Data items
....................
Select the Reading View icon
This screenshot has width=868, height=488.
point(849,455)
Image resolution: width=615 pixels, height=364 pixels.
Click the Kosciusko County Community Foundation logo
....................
Requirement: Exactly and exclusively, repeat the lines from the line that contains "Image resolution: width=615" through the end of the records, both ends included.

Written solution:
Image resolution: width=615 pixels, height=364 pixels.
Click the Kosciusko County Community Foundation logo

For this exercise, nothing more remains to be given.